[Dataset entries]
■ ■ ■ ■

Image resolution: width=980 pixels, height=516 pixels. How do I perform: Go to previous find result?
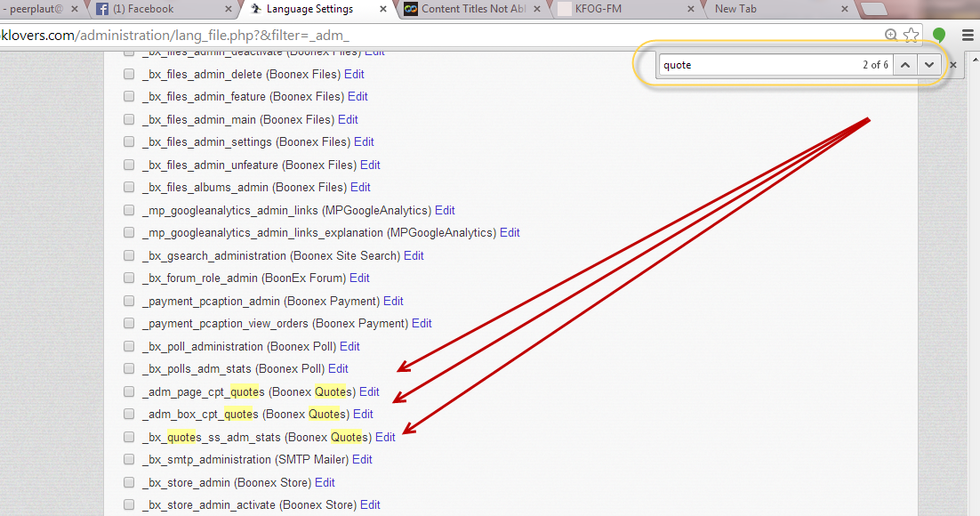click(905, 65)

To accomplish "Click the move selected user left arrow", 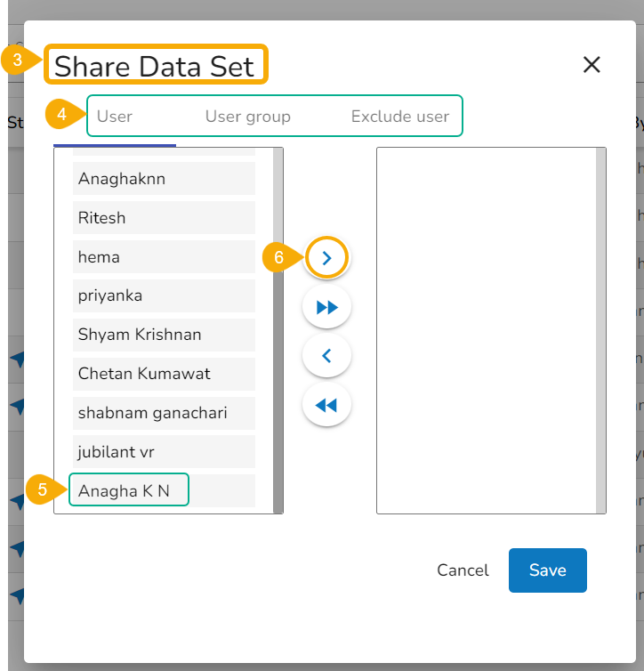I will coord(326,356).
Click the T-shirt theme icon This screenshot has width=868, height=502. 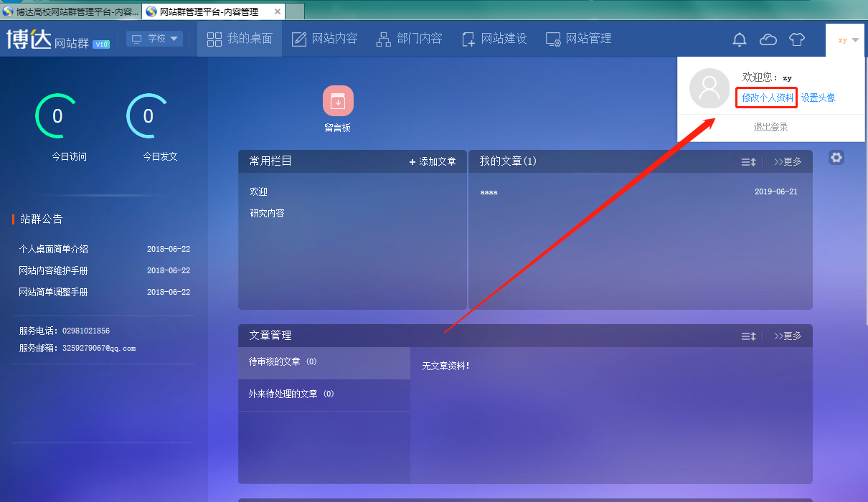click(x=797, y=39)
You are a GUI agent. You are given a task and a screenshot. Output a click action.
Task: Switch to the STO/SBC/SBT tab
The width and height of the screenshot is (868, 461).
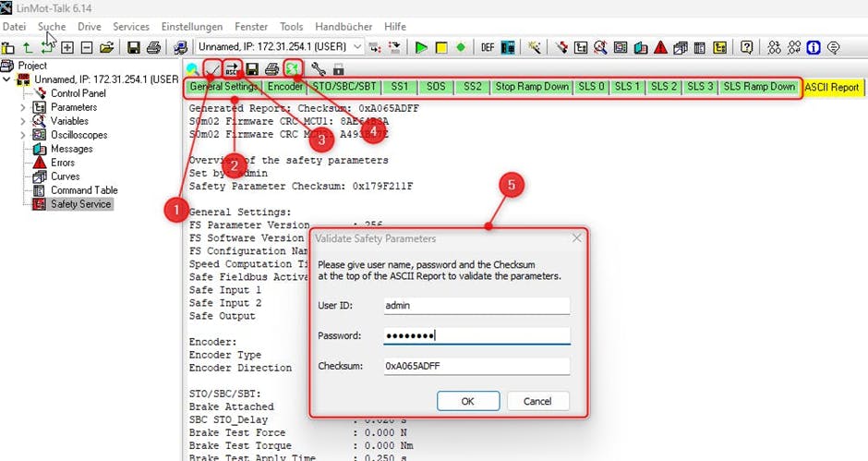344,87
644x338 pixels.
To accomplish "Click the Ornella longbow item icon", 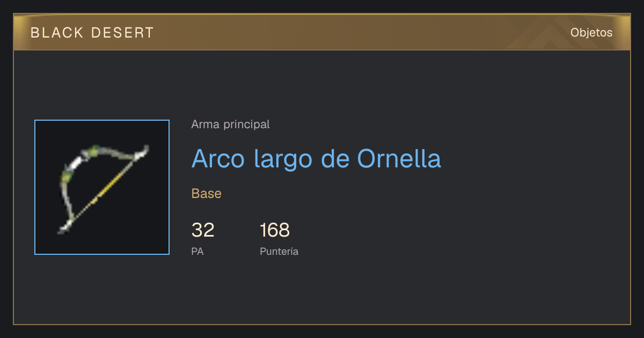I will (x=102, y=187).
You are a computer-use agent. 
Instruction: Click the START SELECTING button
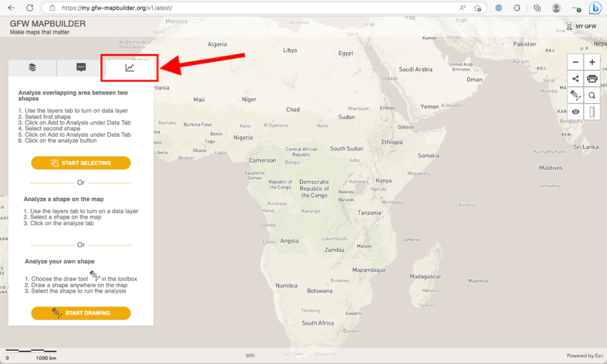[x=81, y=162]
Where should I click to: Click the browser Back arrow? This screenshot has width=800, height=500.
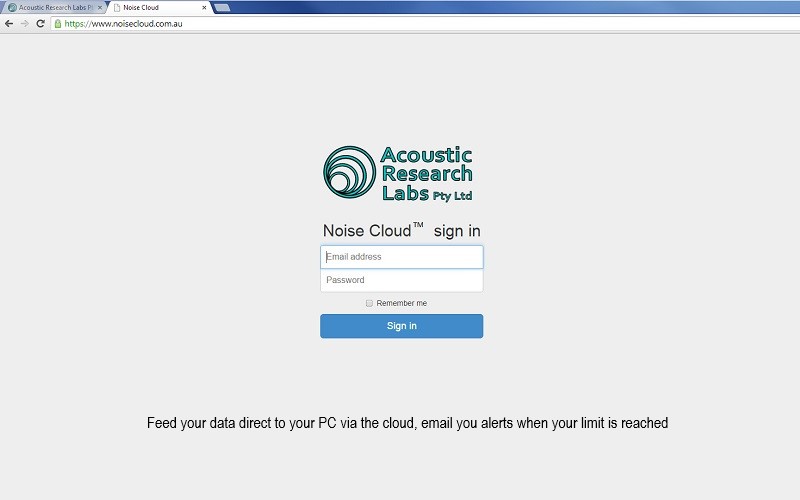coord(9,23)
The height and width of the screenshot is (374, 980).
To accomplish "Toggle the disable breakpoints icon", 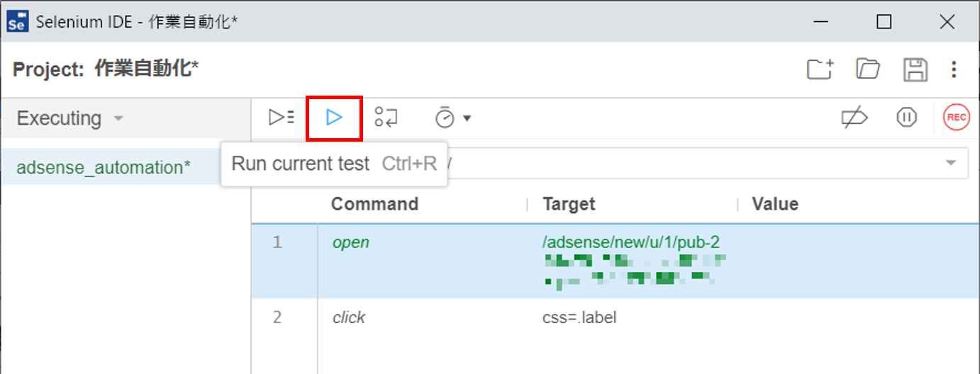I will pos(854,118).
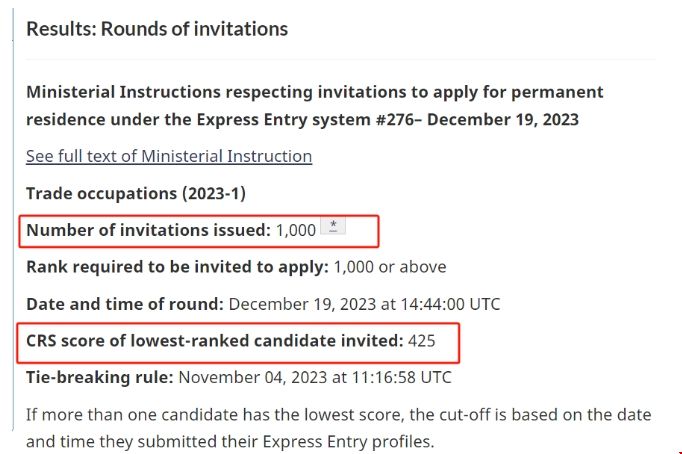
Task: Click the 1,000 or above rank value
Action: [x=390, y=267]
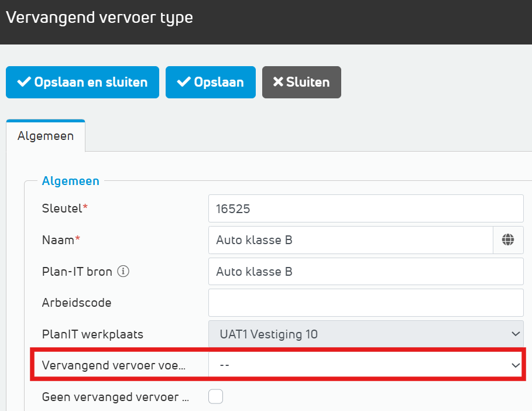Click the Arbeidscode label text
Image resolution: width=532 pixels, height=411 pixels.
76,303
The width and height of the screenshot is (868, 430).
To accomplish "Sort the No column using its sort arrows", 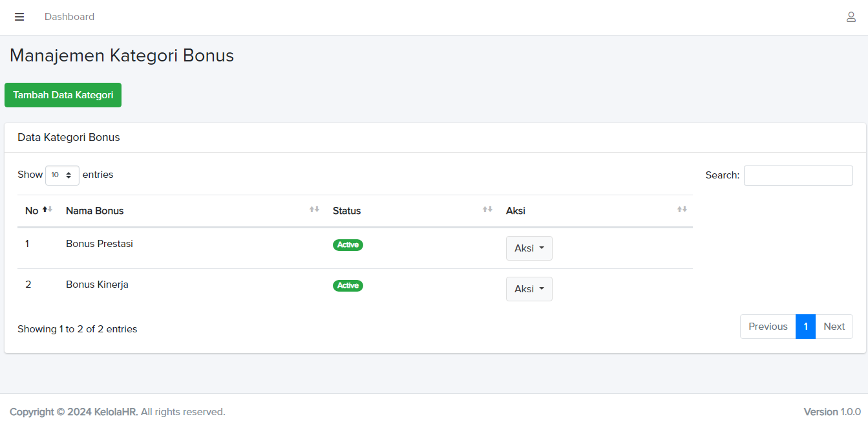I will point(47,208).
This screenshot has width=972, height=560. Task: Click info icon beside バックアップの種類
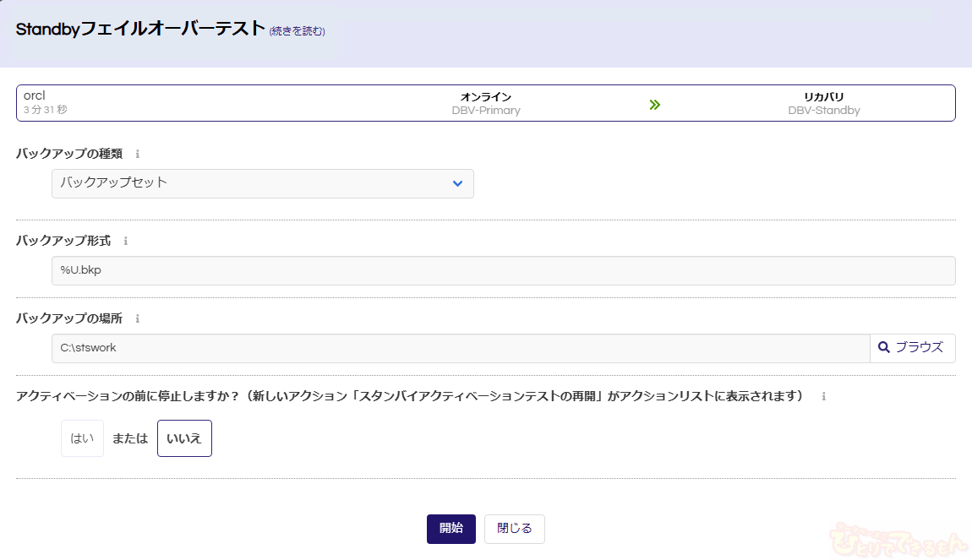click(138, 155)
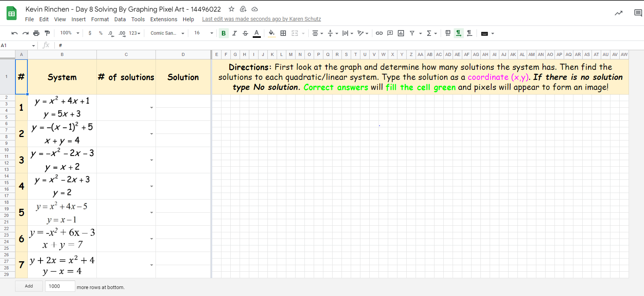Print the spreadsheet using the printer icon
The height and width of the screenshot is (296, 644).
[36, 33]
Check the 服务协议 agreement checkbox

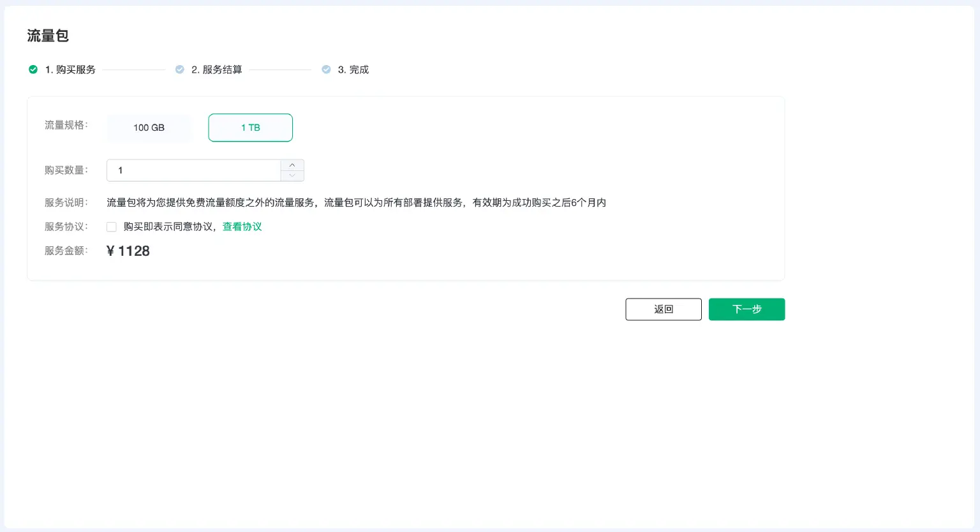point(111,226)
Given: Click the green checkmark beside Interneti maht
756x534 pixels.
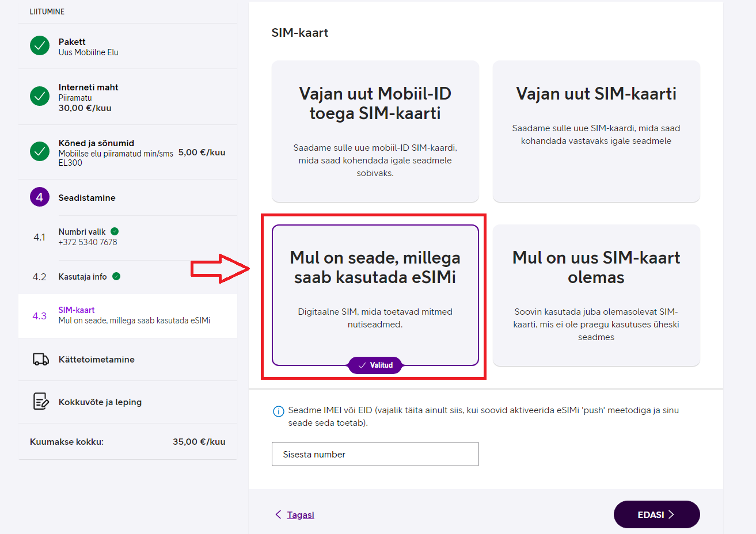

■ ■ ■ ■

EXERCISE PROMPT.
Look through the entries and copy every line in which the string "agent" appears.

ANSWER FOR THIS EXERCISE.
You are a GUI agent. You are given a task and a screenshot. Output a click action.
You are a computer-use agent. 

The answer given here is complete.